Among the entries below, find every line that contains the string "input", then copy it.

[[ Records provided open ]]

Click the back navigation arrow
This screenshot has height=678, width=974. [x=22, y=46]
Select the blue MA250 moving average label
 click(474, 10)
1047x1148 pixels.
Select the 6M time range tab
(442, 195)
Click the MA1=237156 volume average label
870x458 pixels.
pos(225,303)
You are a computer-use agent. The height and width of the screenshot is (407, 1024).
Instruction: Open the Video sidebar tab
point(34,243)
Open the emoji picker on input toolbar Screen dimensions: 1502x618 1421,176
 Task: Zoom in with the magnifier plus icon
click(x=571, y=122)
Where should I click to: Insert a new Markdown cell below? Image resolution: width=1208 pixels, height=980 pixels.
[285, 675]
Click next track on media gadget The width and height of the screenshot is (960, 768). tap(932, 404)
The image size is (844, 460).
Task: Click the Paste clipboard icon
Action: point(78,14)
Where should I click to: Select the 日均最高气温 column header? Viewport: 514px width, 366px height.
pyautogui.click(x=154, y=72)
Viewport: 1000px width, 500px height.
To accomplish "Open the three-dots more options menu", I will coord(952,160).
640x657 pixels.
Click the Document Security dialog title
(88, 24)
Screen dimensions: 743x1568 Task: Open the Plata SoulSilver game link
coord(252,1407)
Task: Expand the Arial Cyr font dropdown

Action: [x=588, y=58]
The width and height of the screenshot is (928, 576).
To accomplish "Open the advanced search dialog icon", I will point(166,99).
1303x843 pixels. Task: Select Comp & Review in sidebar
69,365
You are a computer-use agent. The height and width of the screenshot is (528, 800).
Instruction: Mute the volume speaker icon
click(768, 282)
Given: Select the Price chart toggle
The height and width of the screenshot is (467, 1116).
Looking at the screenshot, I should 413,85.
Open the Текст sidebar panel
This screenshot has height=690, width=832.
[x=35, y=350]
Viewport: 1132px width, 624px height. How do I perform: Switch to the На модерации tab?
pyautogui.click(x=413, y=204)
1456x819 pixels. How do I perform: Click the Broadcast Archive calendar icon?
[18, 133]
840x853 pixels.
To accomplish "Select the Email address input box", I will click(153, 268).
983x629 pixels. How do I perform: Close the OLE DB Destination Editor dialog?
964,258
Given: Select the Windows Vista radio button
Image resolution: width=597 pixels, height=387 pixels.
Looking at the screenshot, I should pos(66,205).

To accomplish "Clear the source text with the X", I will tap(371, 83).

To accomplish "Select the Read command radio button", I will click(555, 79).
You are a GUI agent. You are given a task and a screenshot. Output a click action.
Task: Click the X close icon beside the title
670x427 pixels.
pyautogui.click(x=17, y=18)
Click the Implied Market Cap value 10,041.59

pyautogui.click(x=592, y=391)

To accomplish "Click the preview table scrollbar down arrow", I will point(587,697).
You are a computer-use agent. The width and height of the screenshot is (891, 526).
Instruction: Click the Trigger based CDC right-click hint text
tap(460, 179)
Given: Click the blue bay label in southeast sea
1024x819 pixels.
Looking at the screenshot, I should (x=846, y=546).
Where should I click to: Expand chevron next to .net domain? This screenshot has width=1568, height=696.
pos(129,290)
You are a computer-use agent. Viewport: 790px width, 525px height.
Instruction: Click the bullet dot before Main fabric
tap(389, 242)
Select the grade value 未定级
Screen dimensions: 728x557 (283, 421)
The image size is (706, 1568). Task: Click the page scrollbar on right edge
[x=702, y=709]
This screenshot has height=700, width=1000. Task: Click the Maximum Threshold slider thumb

[[ Records provided closed ]]

Solution for this problem:
Open the emoji picker on input toolbar Screen dimensions: 1502x618 1421,176
To accomplish "Select the Email address input box", I will click(153, 268).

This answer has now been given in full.